Many Taliban members had withdrawn to Pakistan after their defeats in Kandahar and Helmand, where American troop presence had increased by thousands, The New York Times reported.

The Taliban leadership based in Pakistan wanted them to go back and fight but many of the Taliban fighters were not keen on returning, it claimed.

"I have talked to some commanders and they are reluctant to fight," an unnamed 45-year-old Taliban commander, who has been with the Taliban since its founding in 1994, was quoted as saying.

"Definitely there is disagreement between the field commanders and the leaders over their demands to go and fight," he said.

In a meeting held earlier this month across the border in Pakistan, the leaders ordered each commander to send four to five men back into the home towns in Afghanistan to resume operations by planting bombs, he said.

"While commanders are worried for their lives, they have to go, or at least send some people," the Taliban member said.

His comments came amid reports of new tensions between the top Taliban leadership, which is believed to be based in the western Pakistani city of Quetta.

US army General David H Petraeus, Commander of the International Security Assistance Force (ISAF) in Afghanistan, had said last month that there were "numerous reports of unprecedented discord among the members of the Quetta Shura, the Taliban senior leadership body."
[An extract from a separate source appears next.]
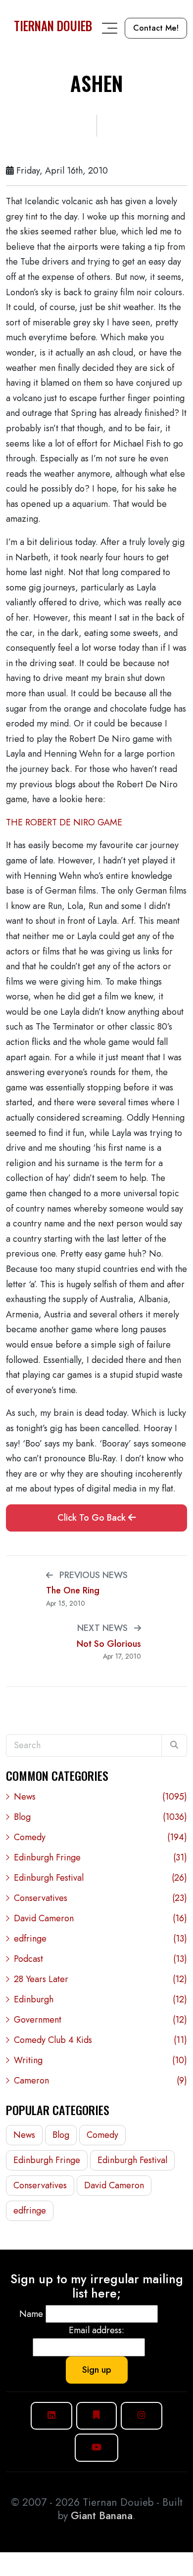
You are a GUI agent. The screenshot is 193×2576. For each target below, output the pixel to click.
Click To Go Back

The unnamed Taliban commander said that even though they had suffered losses and were tired, they would not leave their country to foreigners.

"Compared to two years ago when people were willingly going to fight, that mood is reduced," he said. "We are tired of fighting and we say this among ourselves. But this is our vow, not to leave our country to foreigners."

He said the Taliban members were also weighing the option of peace talks but for that the foreign forces would have to leave first.

Taliban leader Mullah Muhammad Omar had recently issued an audio tape calling on his men to keep fighting. "His words have a very powerful effect on us," the commander said, adding "We obey his orders, every Talib does, and we believe in him."